GB34(陽陵泉)とLR3(太衝)への鍼刺激は、パーキンソン病モデルにおける黒質線条体変性を抑制すると報告されている(4)。尚、非経穴への鍼治療はこの変性を抑制しないとも記されている。

これらの経穴への鍼治療が、パーキンソン病モデルの黒質線条体領域においてチロシン水酸化酵素とドーパミン輸送の減少を抑制することが確認されている。この研究では、GB34 と LR3への鍼刺激による、-methyl-4-phenyl-1,2,3,6-tetrahydropyridine (MPTP) の線条体領域の遺伝子発現プロファイルの変更を検討し、線条体領域の MPTP 誘発線条体変性の抑制効果が示唆されている。

動物実験において、鍼治療は脳由来神経栄養因子、グリア細胞由来神経栄養因子サイクロフィリン A. など、各種の神経保護因子を増加して神経保護作用を示す。さらに鍼治療は、中脳ドーパミン作動性神経細胞に酸化ストレスを減少させて、細胞死のプロセスを減少させる。したがって、パーキンソン病患者に対する鍼治療の早い段階からの適用がより効果的であると示唆されている(5)。

これらの報告は、脳における変性疾患に対しても鍼治療が有効であることを期待させる。個人的にも、その可能性はあると考えている。しかし、鍼刺激によって神経栄養因子や保護因子の分泌が増加したとして、継続的な治療によってそれが維持されるのか、反応が減弱したり、枯渇させることは無いのか、長期的な研究が皆無。さらに、これらの因子が不足している根本的な原因としての、遺伝子の異常を是正できるのかが問題である。

最近では、摂取した食物の、栄養シグナルが遺伝子を改変することが分かっており、鍼刺激によるシグナルが遺伝子へ影響を与える可能性もあり得ることではあるが。

また気になるのは、GB34(陽陵泉)とLR3(太衝)などへの鍼刺激の効果を以て、単純に、経穴に特殊性があると主張する報告を見かける。

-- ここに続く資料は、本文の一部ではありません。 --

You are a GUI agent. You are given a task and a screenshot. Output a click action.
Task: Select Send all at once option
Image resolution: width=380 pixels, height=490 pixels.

しかし、これらの研究は、同一の神経領域にある他の経穴との比較が行われていない。この2穴は腓骨神経の走行上であり、当然、腓骨神経に対する刺激である。経穴に特殊性があると結論づけるには、腓骨神経上の他の部位への刺激を対照として比較検討しなければならない。さらに、下肢における他の神経でも検証する必要がある。

問題は多いが、鍼治療の更なる可能性には大きな期待がある。

1.
Marlene Fischer, Georg Wille, Stephanie Klien, et al.,
Brain-derived neurotrophic factor in primary headaches.
J Headache Pain. 2012 Aug; 13(6): 469–475.
Published online 2012 May 15. doi: 10.1007/s10194-012-0454-5

2.
Marlene Fischer, Georg Wille, Stephanie Klien, et al.,
Brain-derived neurotrophic factor in primary headaches.
J Headache Pain. 2012 Aug; 13(6): 469–475.
Published online 2012 May 15. doi: 10.1007/s10194-012-0454-5

3.
Guo J1, Liu J, Fu W, Ma W, Xu Z, Yuan M, Zhou X, Hu J.
Effect of electroacupuncture stimulation of hindlimb on seizure incidence and supragranular mossy fiber sprouting in a rat model of epilepsy.
J Physiol Sci. 2008 Oct;58(5):309-15. doi: 10.2170/physiolsci.RP010508. Epub 2008 Oct 9.

4.
Choi YG1, Yeo S, Hong YM, Lim S.,
Neuroprotective changes of striatal degeneration-related gene expression by acupuncture in an MPTP mouse model of Parkinsonism: microarray analysis.
Cell Mol Neurobiol. 2011 Apr;31(3):377-91. doi: 10.1007/s10571-010-9629-2. Epub 2010 Nov 25.

5.
Joh TH1, Park HJ, Kim SN, Lee H.,
Recent development of acupuncture on Parkinson's disease.
Neurol Res. 2010 Feb;32 Suppl 1:5-9. doi: 10.1179/016164109X12537002793643.